INSTRUCTIONS:
1) In the thread about strtoi and empty strings, what does strtoi("", base = 2L) return on the original poster's own machine?
2) Copy out the stretch of the listing from the line containing "Task: Open the Maxwin footer link" through the end of the listing.

DOCUMENT TEXT:
Identified as root cause of a bug in data.table: https://github.com/Rdatatable/data.table/issues/3267 On my machine, strtoi("", base = 2L) produces NA_integer_ (which seems consistent with ?strtoi: "Values which cannot be interpreted as integers or would overflow are returned as NA_integer_"). But on all the other machines I've seen, 0L is returned. This seems to be consistent with the output of a simple C program using the underlying strtol function (see data.table link for this program, and for full sessionInfo() of some environments with differing output). So, what is the correct output of strtoi("", base = 2L)? Is the cross-platform inconsistency to be expected/documentable? Michael Chirico
strtoi output of empty string inconsistent across platforms
5 messages · Martin Maechler, Michael Chirico
Michael Chirico
on Fri, 11 Jan 2019 14:36:17 +0800 writes:
> Identified as root cause of a bug in data.table:
> https://github.com/Rdatatable/data.table/issues/3267
> On my machine, strtoi("", base = 2L) produces NA_integer_
> (which seems consistent with ?strtoi: "Values which cannot
> be interpreted as integers or would overflow are returned
> as NA_integer_").
indeed consistent with R's documentation on strtoi().
What machine would that be?
> But on all the other machines I've seen, 0L is
> returned. This seems to be consistent with the output of a
> simple C program using the underlying strtol function (see
> data.table link for this program, and for full
> sessionInfo() of some environments with differing output).
> So, what is the correct output of strtoi("", base = 2L)?
> Is the cross-platform inconsistency to be
> expected/documentable?
The inconsistency is certainly undesirable.

EXERCISE INPUTS:
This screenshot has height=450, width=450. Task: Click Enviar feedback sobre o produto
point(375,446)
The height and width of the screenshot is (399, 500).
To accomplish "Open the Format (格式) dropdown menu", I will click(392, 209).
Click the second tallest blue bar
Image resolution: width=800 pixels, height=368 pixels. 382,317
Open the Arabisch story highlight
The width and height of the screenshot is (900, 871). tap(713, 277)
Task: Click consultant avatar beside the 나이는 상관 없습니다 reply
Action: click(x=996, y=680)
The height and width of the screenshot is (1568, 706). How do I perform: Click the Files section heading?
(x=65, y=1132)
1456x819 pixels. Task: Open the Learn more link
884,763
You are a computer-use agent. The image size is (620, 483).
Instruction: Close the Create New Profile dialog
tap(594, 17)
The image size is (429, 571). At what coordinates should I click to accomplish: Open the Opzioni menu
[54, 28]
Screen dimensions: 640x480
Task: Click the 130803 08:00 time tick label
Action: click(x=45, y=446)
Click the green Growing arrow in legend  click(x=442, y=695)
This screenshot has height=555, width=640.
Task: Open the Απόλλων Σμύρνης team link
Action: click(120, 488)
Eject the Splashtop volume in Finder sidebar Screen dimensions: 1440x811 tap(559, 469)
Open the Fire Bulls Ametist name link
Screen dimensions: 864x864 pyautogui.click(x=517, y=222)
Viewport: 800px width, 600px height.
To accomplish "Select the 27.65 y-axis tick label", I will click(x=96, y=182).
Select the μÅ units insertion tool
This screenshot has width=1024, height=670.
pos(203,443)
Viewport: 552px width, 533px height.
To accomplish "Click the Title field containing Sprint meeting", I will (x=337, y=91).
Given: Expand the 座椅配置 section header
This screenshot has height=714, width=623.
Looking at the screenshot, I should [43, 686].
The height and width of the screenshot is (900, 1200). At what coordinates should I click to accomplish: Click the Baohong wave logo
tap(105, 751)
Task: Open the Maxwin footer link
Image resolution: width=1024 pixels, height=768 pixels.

THE ANSWERS:
1) NA_integer_

2)
Task: Open the Maxwin footer link
Image resolution: width=1024 pixels, height=768 pixels.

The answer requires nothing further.